**AVAILABLE DATA**:
☆ ☆ ☆ ☆ ☆ ☆ ☆

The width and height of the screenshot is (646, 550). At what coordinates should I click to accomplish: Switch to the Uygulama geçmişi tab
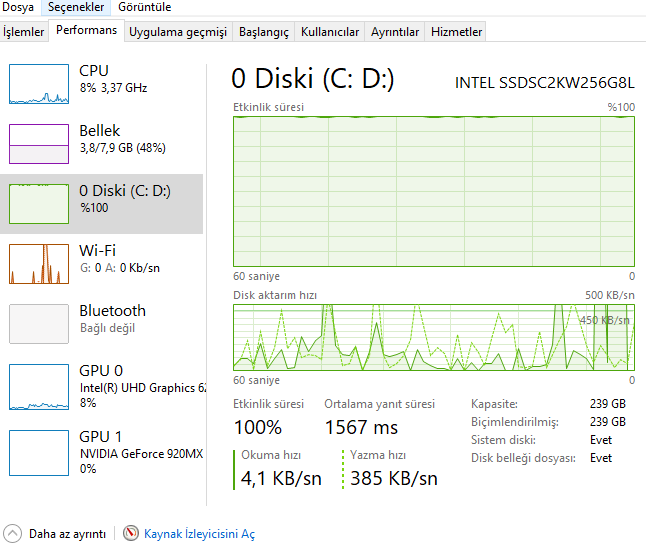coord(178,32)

☆ ☆ ☆ ☆ ☆ ☆ ☆

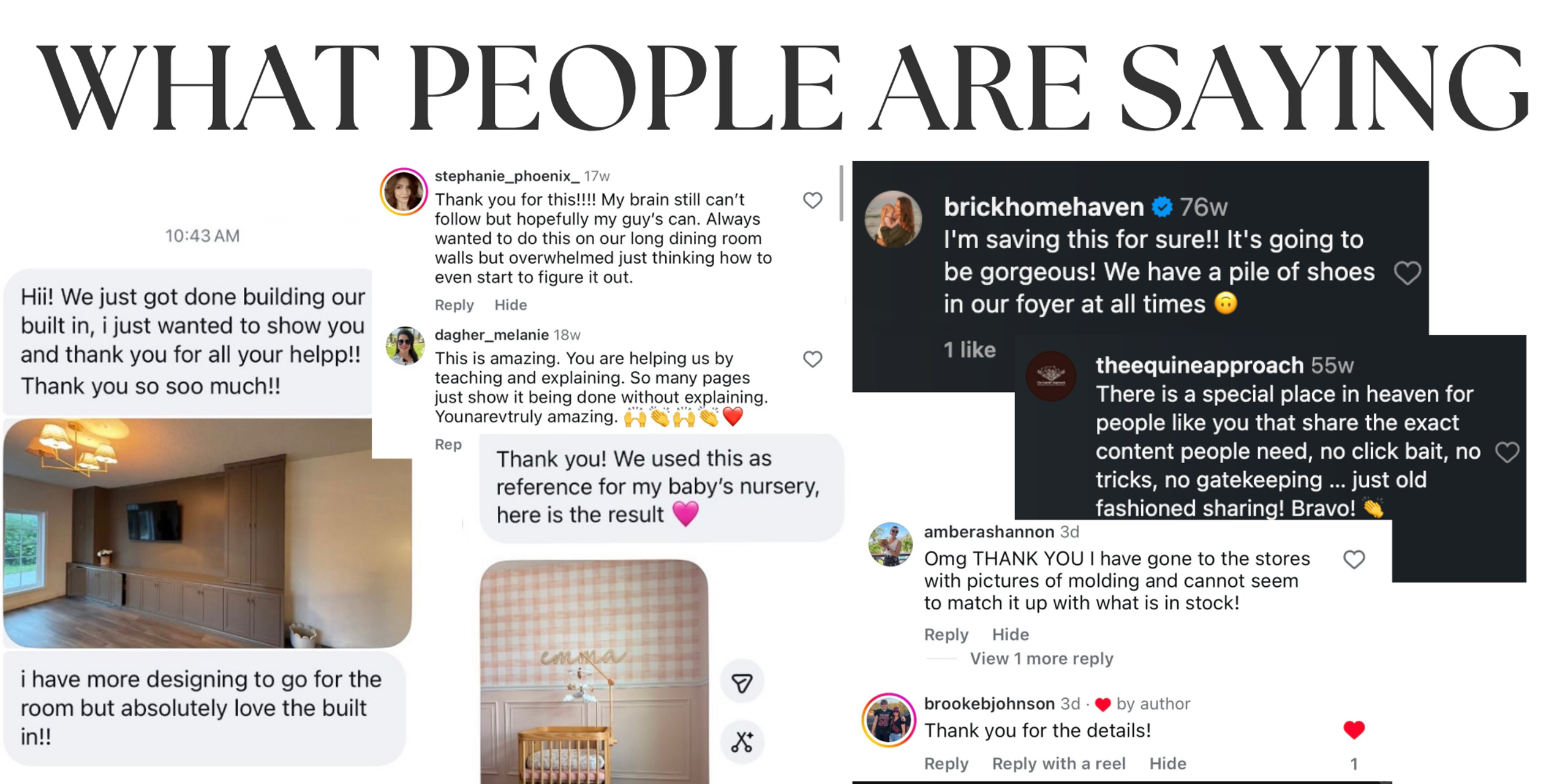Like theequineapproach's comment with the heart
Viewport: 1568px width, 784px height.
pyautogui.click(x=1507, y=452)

☆ ☆ ☆ ☆ ☆ ☆ ☆

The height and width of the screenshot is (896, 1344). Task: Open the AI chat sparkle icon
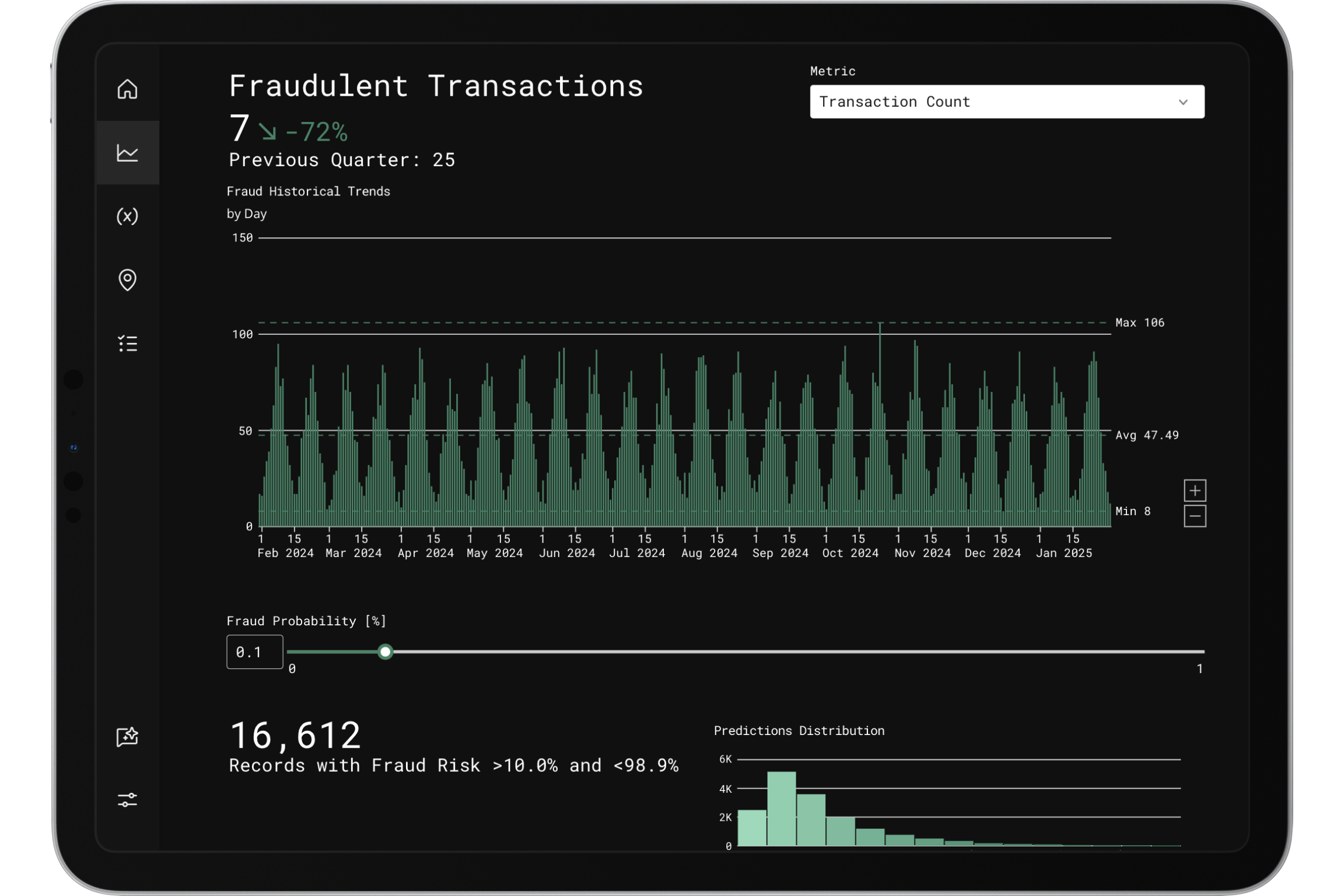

☆ ☆ ☆ ☆ ☆ ☆ ☆

**WRITTEN EXERCISE**: Lay out every line of the listing from the one containing "The width and" down to the one containing "coord(178,32)" as a JSON list of strings, one string per line, with blank lines dropped. Leave the pictures out of the answer.

**EXPECTED ANSWER**:
[
  "The width and height of the screenshot is (646, 550). At what coordinates should I click to accomplish: Switch to the Uygulama geçmişi tab",
  "coord(178,32)"
]